In 1996, Sjogren (U.S. Pat. No. 5,484,600) described a timed-release microbial granule formulation in the form of a composite particle. The particle is in the form of a dense core, a flotation particle, a pesticide and an adhesive that delivered microbial pesticidal particles to the water surface for mosquito control. In that invention, microbial powders were blended with a buoyant agent and attached to the outside of a sinking granular carrier. A slow dissolving, water soluble protein binder released the buoyant agent and microbial pesticide to the water surface over 10 to 30 days.
Kase (U.S. Pat. No. 4,631,857) describes the delivery of particulate (1.5 to 15 micron) microbial pesticide consisting of a mixture of cork, a larvicidal micro-organism (Bti), gypsum plaster and water sufficient to set the plaster to produce a floating molded unit. When applied into small aquatic field sites, the plaster slowly dissolves releasing the Bti at the water surface. Although the composition is reported to control mosquitoes for up to one month in very small field sites, the invention has a number of disadvantages that are overcome by the present invention.
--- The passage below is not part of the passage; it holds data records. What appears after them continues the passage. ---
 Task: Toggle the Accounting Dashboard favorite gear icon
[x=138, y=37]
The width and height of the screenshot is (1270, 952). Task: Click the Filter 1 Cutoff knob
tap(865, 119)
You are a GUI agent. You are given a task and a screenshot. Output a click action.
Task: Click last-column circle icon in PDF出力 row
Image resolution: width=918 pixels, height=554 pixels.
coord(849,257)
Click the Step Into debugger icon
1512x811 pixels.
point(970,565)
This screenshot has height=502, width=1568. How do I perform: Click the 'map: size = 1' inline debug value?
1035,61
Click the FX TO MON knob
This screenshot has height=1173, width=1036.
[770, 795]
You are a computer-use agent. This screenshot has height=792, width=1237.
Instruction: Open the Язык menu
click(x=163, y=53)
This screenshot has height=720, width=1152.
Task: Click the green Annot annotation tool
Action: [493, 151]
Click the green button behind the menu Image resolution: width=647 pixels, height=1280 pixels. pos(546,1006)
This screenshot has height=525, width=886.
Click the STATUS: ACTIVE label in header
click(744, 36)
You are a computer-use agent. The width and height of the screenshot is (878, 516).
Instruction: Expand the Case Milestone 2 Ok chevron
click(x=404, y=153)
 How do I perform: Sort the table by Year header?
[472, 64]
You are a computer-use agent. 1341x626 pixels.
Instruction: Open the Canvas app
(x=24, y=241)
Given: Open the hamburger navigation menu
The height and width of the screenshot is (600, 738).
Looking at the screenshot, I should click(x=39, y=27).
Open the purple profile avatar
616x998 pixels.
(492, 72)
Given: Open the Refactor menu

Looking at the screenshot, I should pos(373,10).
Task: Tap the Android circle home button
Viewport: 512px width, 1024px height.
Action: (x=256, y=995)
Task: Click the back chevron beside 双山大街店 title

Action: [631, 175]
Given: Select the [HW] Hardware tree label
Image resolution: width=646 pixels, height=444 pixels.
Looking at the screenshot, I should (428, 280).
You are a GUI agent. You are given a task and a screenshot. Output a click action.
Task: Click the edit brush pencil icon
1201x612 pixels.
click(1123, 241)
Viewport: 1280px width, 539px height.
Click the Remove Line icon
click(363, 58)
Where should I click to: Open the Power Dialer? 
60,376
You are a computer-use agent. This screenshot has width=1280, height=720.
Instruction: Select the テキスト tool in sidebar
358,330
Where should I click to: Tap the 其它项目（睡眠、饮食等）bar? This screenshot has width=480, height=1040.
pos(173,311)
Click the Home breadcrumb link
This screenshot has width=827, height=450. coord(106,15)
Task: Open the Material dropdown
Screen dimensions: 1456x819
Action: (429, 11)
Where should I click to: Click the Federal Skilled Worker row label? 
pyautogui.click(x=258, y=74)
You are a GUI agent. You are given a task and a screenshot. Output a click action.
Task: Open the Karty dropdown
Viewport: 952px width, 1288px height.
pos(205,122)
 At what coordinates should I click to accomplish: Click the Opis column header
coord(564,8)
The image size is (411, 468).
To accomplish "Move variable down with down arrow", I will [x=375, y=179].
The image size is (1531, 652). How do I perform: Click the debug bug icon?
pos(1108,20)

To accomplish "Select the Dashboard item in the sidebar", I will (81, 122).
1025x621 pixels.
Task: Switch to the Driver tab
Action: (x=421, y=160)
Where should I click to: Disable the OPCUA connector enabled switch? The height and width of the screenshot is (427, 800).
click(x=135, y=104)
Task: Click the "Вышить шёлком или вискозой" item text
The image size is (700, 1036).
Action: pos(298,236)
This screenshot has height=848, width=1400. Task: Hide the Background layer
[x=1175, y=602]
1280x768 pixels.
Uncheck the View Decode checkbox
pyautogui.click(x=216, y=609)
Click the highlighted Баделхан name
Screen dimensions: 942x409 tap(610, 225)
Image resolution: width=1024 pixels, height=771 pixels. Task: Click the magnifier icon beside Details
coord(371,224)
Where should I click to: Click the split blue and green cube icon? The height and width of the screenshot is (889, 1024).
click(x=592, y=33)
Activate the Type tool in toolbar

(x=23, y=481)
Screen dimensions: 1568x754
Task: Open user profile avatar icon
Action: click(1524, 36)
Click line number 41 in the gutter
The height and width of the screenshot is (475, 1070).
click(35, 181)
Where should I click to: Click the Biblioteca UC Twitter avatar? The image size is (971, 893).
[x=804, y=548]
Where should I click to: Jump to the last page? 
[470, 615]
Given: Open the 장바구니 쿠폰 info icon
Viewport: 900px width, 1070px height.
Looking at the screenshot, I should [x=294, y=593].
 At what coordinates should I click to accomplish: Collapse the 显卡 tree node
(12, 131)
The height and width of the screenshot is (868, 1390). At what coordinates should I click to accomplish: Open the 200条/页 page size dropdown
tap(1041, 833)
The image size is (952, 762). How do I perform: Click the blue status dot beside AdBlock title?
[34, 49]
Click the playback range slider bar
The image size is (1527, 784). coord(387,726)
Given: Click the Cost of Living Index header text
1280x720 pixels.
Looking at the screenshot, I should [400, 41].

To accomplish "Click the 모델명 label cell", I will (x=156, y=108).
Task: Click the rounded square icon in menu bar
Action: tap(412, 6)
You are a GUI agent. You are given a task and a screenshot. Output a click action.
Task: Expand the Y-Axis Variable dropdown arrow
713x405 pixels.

They are: 1) the floating molded unit releases Bti directly into the water as the plaster disintegrates, which limits the lateral dispersal of the sinking particulate pesticide; 2) the floating unit can be beached by winds rendering it ineffective, and anchoring it in place is labor intensive; 3) the unit's relatively large size, about 2 inches diameter, and its light weight, renders it impractical to disperse with mechanical equipment; and 4) its control effectiveness is limited to approximately 30 days.
Particulate pest control compositions used in water perform best when they are evenly distributed in field mosquito breeding sites, and remain in place after application, delivering particulate pathogenic particles at the water surface in their vicinity. Floating compositions readily drift away from where they are applied, and do not achieve the uniform distribution of microbial particles at the water surface in large sites, required for pest insect feeding ingestion. Thus, sinking compositions perform more dependably than floating compositions under diverse field conditions.
The development of an effective sinking sustained release microbial composition which delivers particulate, non-water soluble, microbial pesticides at the water surface over a prolonged period to control aquatic biting flies, is difficult to achieve. For microbial particulate pesticides to be effective they must be uniformly distributed on the water surface of field sites and remain available long enough to be ingested by filter feeding mosquito larvae. Granule and pellet compositions must be small enough in size to permit large numbers to be distributed with mechanical equipment to provide multiple release loci. For such small units to be effective, the composition must be highly efficient to continuously deliver pest controlling quantities of particulate pesticides.
Accordingly, a substantial need exists for a sinking sustained controlled release microbial pesticide composition that remain in place when applied, achieve effective microbial control of pest populations, that provides a continuous release of microbial pesticide to the water surface to maintains an effective mosquito controlling concentration for long periods during the temperate or breeding season.